• **Your task**
Recast the stretch of data from the line containing "You are a computer-use agent. This" through the line containing "click(x=465, y=133)" as a Markdown table with the columns Row and Line, one row per line, with blank lines omitted. Leave the pictures out of the table.

• **Working data**

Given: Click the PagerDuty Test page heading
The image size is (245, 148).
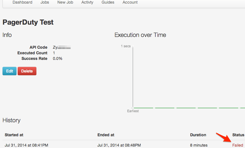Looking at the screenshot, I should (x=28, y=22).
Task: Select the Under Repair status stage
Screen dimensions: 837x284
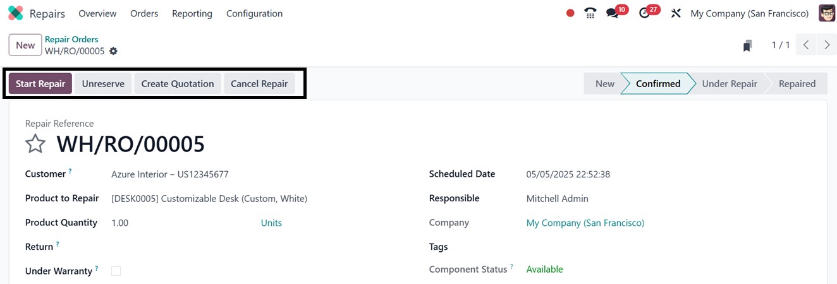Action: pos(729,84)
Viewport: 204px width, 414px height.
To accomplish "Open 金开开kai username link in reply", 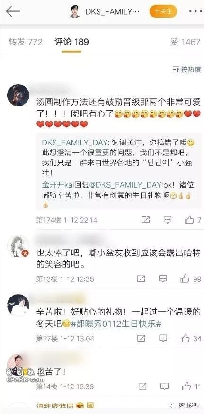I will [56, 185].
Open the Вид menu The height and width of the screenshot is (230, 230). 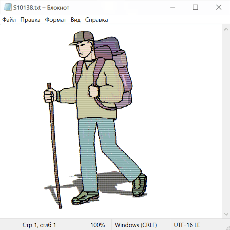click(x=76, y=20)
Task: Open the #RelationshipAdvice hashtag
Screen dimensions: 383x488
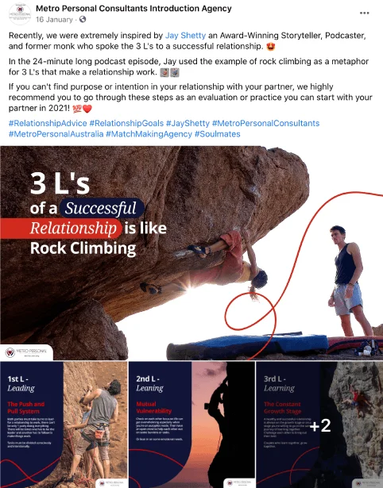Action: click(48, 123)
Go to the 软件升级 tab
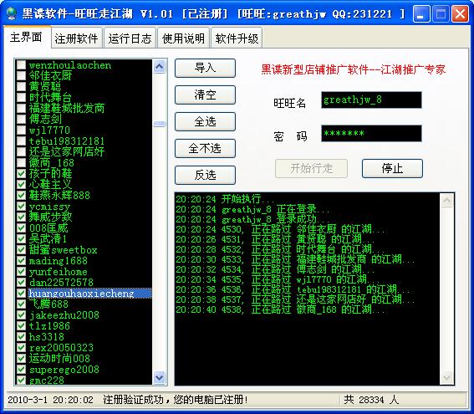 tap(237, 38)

---

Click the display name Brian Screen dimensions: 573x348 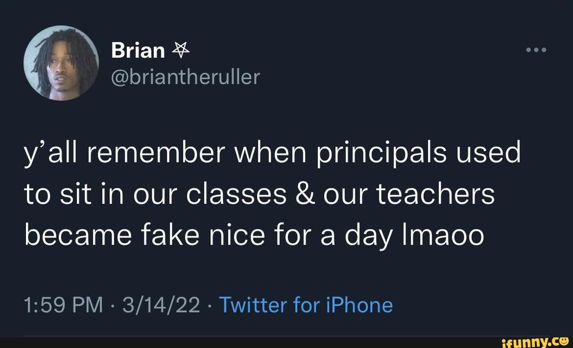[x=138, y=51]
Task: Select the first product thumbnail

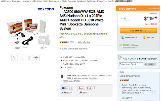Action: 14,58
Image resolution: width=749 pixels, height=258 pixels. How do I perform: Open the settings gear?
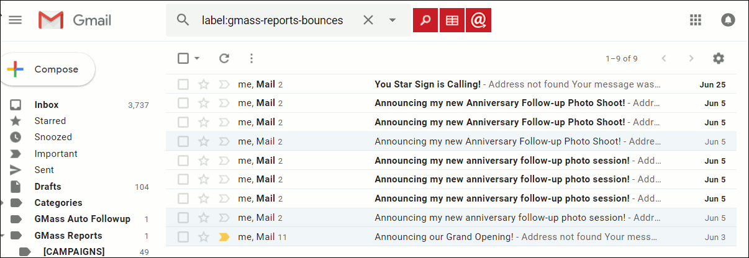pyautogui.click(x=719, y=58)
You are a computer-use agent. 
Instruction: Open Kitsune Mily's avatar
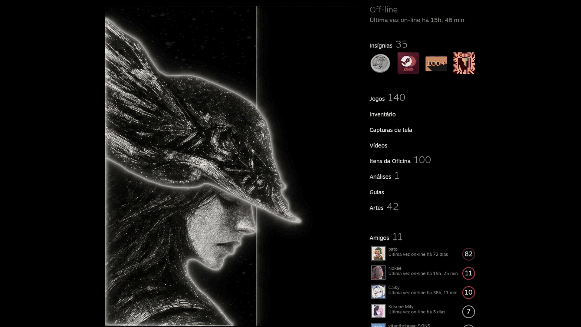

* * *

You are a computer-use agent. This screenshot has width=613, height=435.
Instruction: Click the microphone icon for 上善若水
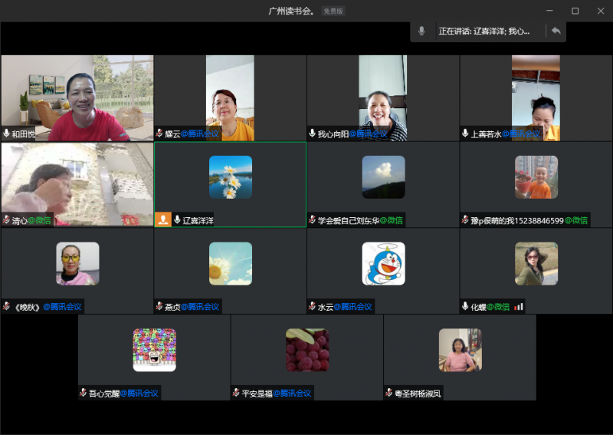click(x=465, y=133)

• **Solution**
| Row | Line |
|---|---|
| 1 | You are a computer-use agent. This screenshot has width=613, height=435. |
| 2 | Instruction: Click the microphone icon for 上善若水 |
| 3 | click(x=465, y=133) |